The PTC provides a 1.5 cent-per-kilowatt-hour tax credit (adjusted annually for inflation) for electricity generated with wind turbines.

Many companies had already lost millions of dollars in business because investors stopped putting money into wind energy when they lost their tax incentive.

Christine Real de Azua, assistant director of communications for the AWEA, said the passage of the bill would revitalize the industry.

“Basically, it will restore the momentum that had built up in 2001,” she said, adding that the industry had $3 billion of business already in the pipeline.

“That's about 3,000 megawatts worth over 2002 and into 2003. That's considerable for our industry. That growth rate hasn't been seen since the first wind boom in California,” she said.

Bruce Hammett, president of WECS Electric, Palm Springs, Calif., a supplier of parts for wind turbines and towers, knows the importance of this tax credit to the wind industry. He said the industry needs to mature still, and requires the tax credit to make development profitable.

“All machines domestic and foreign are in the educational process of developing larger, and therefore more economical, machinery,” Hammett said.

With the PTC, he said, the government encourages more widespread use of the renewable energy.

Many found it perplexing that the PTC wasn't extended earlier, given the widespread support for the measure. Trinity Industries, Dallas, a builder of wind turbine towers, has laid off more than 200 workers since Dec. 31. John Miller, vice president and general manager of Trinity, is particularly frustrated.

“You can't find anybody in the administration or either side of the aisle that isn't in favor of (the PTC).”

Yet, the measure passed two months late.

Sen. Chuck Grassley, Iowa, said the reason for the delay was opposition to the bill by Sen. Tom Daschle, N.D., senate majority leader.

“Other parts of the bill were very controversial,” Grassley said. “That was the stimulus package. That's why it took three months to get even a scaled-down provision through.”

Grassley authored the original wind energy production tax credit in 1992. He said they will need to extend this legislation again very soon.

“I'd say we're going to have to do it for at least another five years, maybe for 10 years. Sometime we're going to reach that point where it's competitive (with other forms of energy). I think the argument for any tax credit is to make the new source of energy economically competitive,” Grassley said.

But Grassley said that progress was being made toward that competitive end.

“When we started this bill in 1992, the cost of wind energy generation was about 7 cents a kilowatt hour. We've got it down to 4.3 cents per kilowatt hour and I think we're going to make it more technically efficient.”

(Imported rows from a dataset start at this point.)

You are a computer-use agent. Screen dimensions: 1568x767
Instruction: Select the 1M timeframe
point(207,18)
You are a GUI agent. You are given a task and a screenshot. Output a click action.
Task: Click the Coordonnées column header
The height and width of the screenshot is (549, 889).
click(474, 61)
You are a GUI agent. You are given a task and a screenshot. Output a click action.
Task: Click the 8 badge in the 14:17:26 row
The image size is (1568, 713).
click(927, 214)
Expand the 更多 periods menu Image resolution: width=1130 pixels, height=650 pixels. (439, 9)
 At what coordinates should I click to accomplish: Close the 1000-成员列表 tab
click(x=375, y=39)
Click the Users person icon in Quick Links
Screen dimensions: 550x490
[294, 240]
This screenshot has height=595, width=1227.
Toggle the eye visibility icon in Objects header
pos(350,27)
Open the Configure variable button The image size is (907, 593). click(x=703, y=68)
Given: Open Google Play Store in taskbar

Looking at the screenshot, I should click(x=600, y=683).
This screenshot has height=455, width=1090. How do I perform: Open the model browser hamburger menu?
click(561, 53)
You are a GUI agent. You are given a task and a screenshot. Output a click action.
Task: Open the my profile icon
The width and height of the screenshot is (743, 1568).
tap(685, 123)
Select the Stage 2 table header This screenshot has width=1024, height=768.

Still, despite the recent congressional action, the missing tax credit had already left its mark on the industry by the time it was renewed in March. AWEA provided a litany of industry hardship. Among the companies affected was Beaird Industries, Shreveport, La. Beaird, a builder of metal towers for wind turbines, furloughed 150 of its 500 employees just before Christmas 2001 because the failure to extend the wind tax credit resulted in no new orders.

Real de Azua is hoping there won't be a lasting impact from the two months of business drop-off — the tax credit is retroactive for that period. She also hopes Congress will learn something from this experience and extend the PTC to the level of other energy industries.

“I'd like for this to register as a lesson for policy makers,” she said. “It's damaging to have a (legislative) signal that changes, on-again-off-again. It just doesn't help to grow a market. What we'd encourage Congress to think about is a consistent policy — at least over the medium term.”